* [WORK ORDER]
When you reach the line that has "Task: Send a message via Nhắn tin" in the material below, reproduce it and each line after it exactly, through the last one.

* [MATERIAL SHOWN]
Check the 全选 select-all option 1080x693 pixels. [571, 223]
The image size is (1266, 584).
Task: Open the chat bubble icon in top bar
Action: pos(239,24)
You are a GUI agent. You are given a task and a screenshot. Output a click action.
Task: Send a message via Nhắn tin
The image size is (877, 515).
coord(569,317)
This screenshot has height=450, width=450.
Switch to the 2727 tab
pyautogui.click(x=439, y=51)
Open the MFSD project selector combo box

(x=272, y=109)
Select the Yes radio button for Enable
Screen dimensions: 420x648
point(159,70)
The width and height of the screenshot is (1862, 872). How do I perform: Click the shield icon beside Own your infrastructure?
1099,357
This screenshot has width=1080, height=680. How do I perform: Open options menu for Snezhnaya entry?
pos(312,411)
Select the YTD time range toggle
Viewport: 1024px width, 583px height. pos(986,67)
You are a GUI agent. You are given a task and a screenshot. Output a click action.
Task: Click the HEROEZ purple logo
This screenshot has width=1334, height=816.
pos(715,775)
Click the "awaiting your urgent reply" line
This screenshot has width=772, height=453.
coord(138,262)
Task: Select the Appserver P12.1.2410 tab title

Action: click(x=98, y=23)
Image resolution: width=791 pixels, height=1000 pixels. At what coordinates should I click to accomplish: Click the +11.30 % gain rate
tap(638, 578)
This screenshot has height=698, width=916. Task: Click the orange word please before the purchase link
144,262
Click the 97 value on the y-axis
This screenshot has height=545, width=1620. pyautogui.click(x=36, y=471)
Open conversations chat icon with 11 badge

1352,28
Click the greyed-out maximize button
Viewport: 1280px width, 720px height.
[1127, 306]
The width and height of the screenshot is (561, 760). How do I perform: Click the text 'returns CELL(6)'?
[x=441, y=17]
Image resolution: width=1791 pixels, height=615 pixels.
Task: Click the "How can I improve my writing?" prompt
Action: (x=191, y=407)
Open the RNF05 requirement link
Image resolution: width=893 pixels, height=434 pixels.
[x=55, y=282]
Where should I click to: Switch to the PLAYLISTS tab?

* [WRITTEN RESPONSE]
Task: Send a message via Nhắn tin
The image size is (877, 515).
coord(569,317)
This screenshot has height=450, width=450.
Switch to the 2727 tab
pyautogui.click(x=439, y=51)
Open the MFSD project selector combo box

(x=272, y=109)
Select the Yes radio button for Enable
Screen dimensions: 420x648
point(159,70)
The width and height of the screenshot is (1862, 872). How do I perform: Click the shield icon beside Own your infrastructure?
1099,357
This screenshot has width=1080, height=680. How do I perform: Open options menu for Snezhnaya entry?
pos(312,411)
Select the YTD time range toggle
Viewport: 1024px width, 583px height. pos(986,67)
You are a GUI agent. You are given a task and a screenshot. Output a click action.
Task: Click the HEROEZ purple logo
This screenshot has width=1334, height=816.
pos(715,775)
Click the "awaiting your urgent reply" line
This screenshot has width=772, height=453.
coord(138,262)
Task: Select the Appserver P12.1.2410 tab title

Action: click(x=98, y=23)
Image resolution: width=791 pixels, height=1000 pixels. At what coordinates should I click to accomplish: Click the +11.30 % gain rate
tap(638, 578)
This screenshot has height=698, width=916. Task: Click the orange word please before the purchase link
144,262
Click the 97 value on the y-axis
This screenshot has height=545, width=1620. pyautogui.click(x=36, y=471)
Open conversations chat icon with 11 badge

1352,28
Click the greyed-out maximize button
Viewport: 1280px width, 720px height.
[1127, 306]
The width and height of the screenshot is (561, 760). How do I perform: Click the text 'returns CELL(6)'?
[x=441, y=17]
Image resolution: width=1791 pixels, height=615 pixels.
Task: Click the "How can I improve my writing?" prompt
Action: (x=191, y=407)
Open the RNF05 requirement link
Image resolution: width=893 pixels, height=434 pixels.
[x=55, y=282]
Where should I click to: Switch to the PLAYLISTS tab?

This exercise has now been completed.